Problema 1:
Resuma em duas frases o texto sobre as eleições de 2018.

Eleições 2018: os cinco pustulantes
Ouso dizer que não houve na história da República brasileira uma eleição com um grau de incerteza tão alto. A menos de 45 dias do pleito, há cinco postulantes com chances reais de chegar ao segundo turno, sendo que um deles oficialmente ainda é candidato a vice.
Existem duas grandes questões em aberto, para as quais ainda não há resposta conclusiva, que serão decisivas para a configuração do cenário final:
1 – Qual será a relevância do tempo de rádio e TV na definição do voto?
Em 2014, foram fundamentais. Naquela época, as redes sociais já eram profundamente disseminadas e foram pouco relevantes. Não tivemos exemplos de candidatos que prosperaram somente a partir da sua efetiva utilização. Por outro lado, a propaganda eleitoral foi decisiva. Marina Silva que o diga, desconstruída pelo programa petista em um momento em que ela despontava como favorita.

Problema 2:
Reúna todas as linhas que contêm a palavra "Task".

Dados fornecidos:

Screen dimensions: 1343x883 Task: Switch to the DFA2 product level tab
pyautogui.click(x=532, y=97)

==

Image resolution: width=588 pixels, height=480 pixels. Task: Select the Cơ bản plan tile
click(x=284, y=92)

==

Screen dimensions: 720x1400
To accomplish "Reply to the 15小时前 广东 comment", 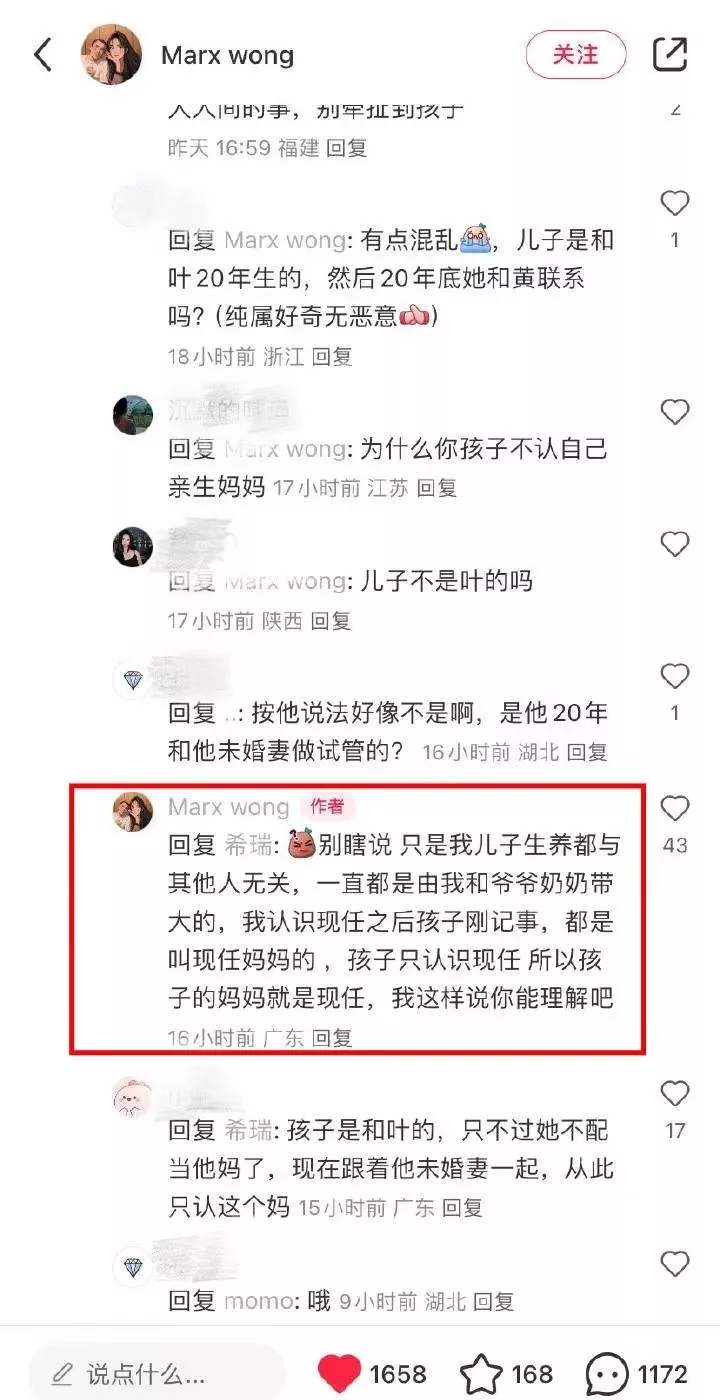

Resultado do exercício 1:
Segundo o texto, nenhuma eleição da República brasileira teve um grau de incerteza tão alto: a menos de 45 dias do pleito, cinco postulantes têm chances reais de chegar ao segundo turno, e um deles ainda é oficialmente candidato a vice. Uma das duas questões em aberto que serão decisivas para o cenário final é a relevância do tempo de rádio e TV, e o texto lembra que em 2014 a propaganda eleitoral foi decisiva, enquanto as redes sociais foram pouco relevantes.

Resultado do exercício 2:
Screen dimensions: 1343x883 Task: Switch to the DFA2 product level tab
Image resolution: width=588 pixels, height=480 pixels. Task: Select the Cơ bản plan tile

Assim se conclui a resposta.